-- Opening Marker --
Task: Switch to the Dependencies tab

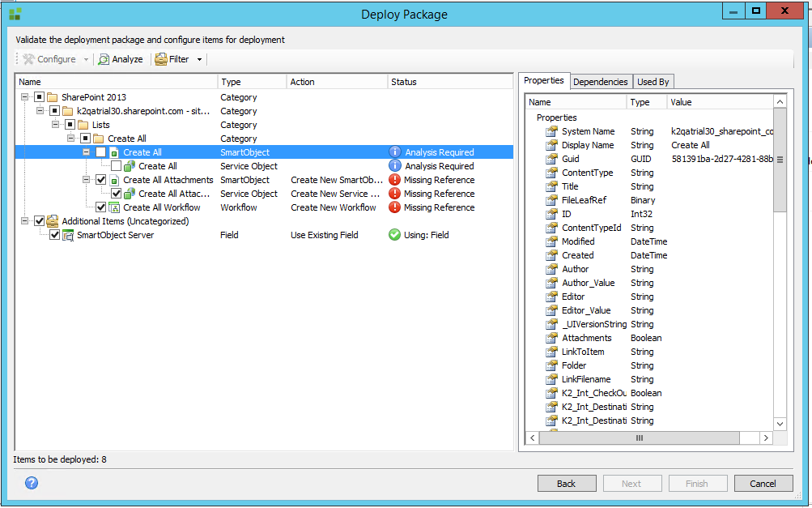Action: point(600,82)
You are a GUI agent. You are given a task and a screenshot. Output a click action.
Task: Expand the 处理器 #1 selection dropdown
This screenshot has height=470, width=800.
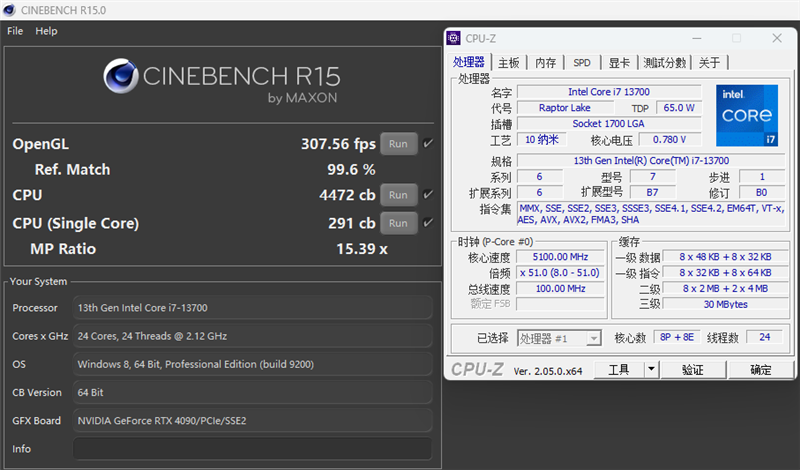pyautogui.click(x=593, y=339)
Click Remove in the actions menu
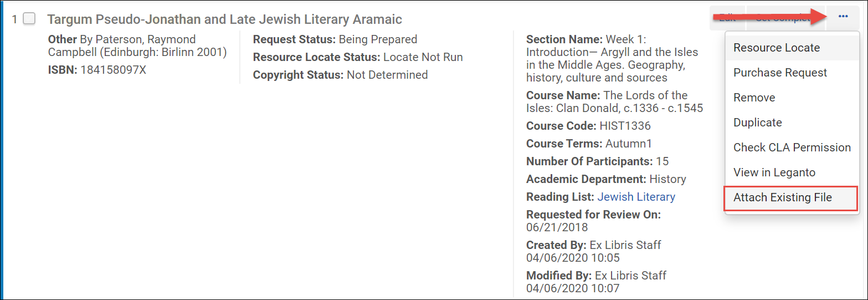 point(754,98)
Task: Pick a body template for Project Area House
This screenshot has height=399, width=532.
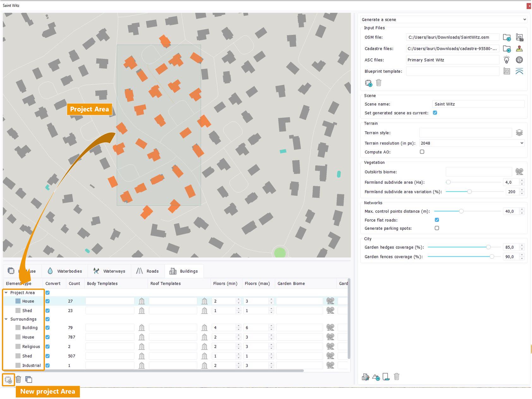Action: [x=142, y=301]
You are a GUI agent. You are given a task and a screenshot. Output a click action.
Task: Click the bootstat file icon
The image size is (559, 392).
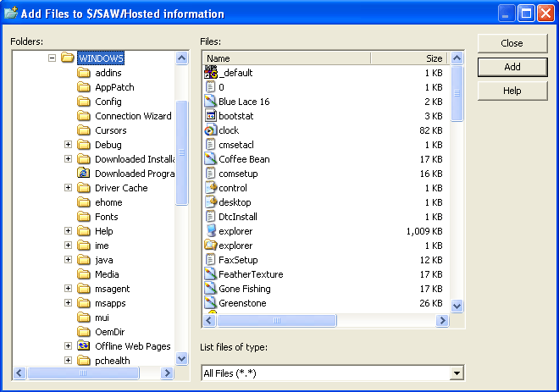tap(211, 116)
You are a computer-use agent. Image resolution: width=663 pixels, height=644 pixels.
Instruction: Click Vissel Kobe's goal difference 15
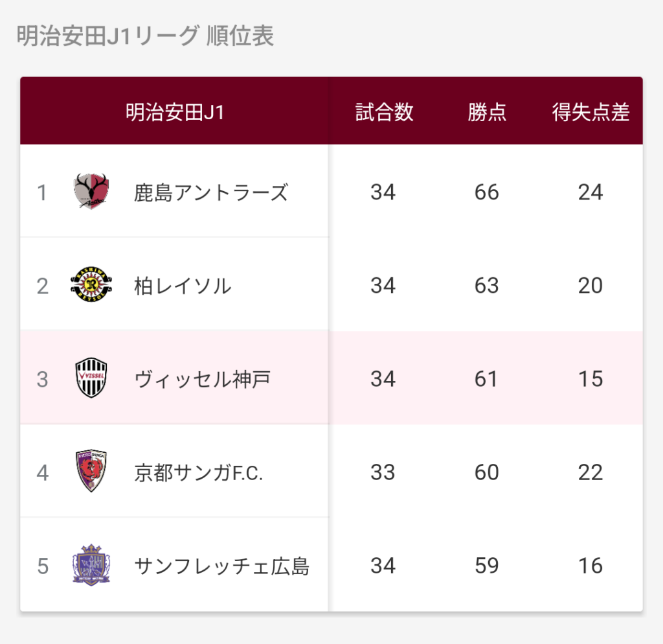590,379
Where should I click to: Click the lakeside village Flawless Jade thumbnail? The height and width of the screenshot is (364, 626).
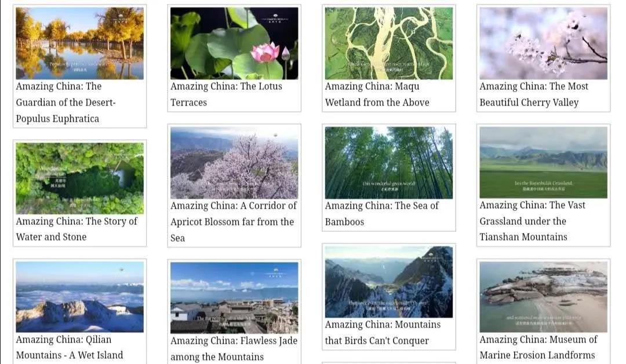(x=234, y=298)
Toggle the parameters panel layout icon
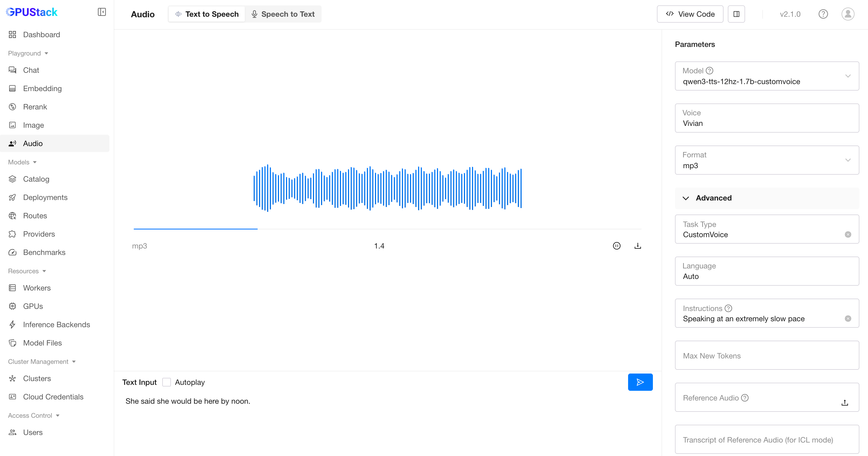Image resolution: width=868 pixels, height=456 pixels. [736, 14]
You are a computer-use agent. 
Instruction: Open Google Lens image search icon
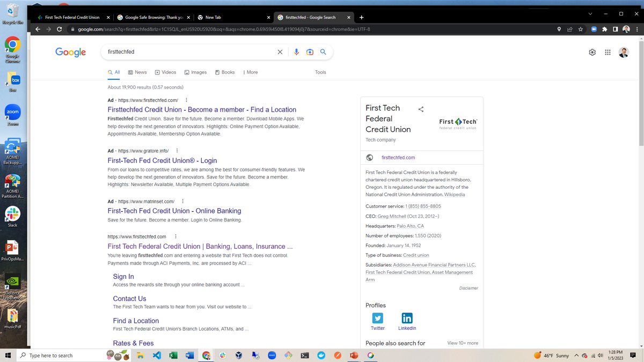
-- Closing Marker --
_What to do_: Leave the images out as you retype each line of the material exactly.

_Solution for this task_:
Task: Switch to the Dependencies tab

Action: point(600,82)
You are a GUI agent. You are given a task and a screenshot. Output a click action.
Task: Expand the 处理器 #1 selection dropdown
This screenshot has height=470, width=800.
pyautogui.click(x=593, y=339)
Click Remove in the actions menu
 point(754,98)
Task: Pick a body template for Project Area House
This screenshot has height=399, width=532.
Action: [x=142, y=301]
You are a GUI agent. You are given a task and a screenshot. Output a click action.
Task: Click the bootstat file icon
The image size is (559, 392).
tap(211, 116)
You are a computer-use agent. Image resolution: width=663 pixels, height=644 pixels.
Instruction: Click Vissel Kobe's goal difference 15
590,379
Where should I click to: Click the lakeside village Flawless Jade thumbnail? The height and width of the screenshot is (364, 626).
(x=234, y=298)
Toggle the parameters panel layout icon
Image resolution: width=868 pixels, height=456 pixels. [736, 14]
You are a computer-use agent. 
Instruction: Open Google Lens image search icon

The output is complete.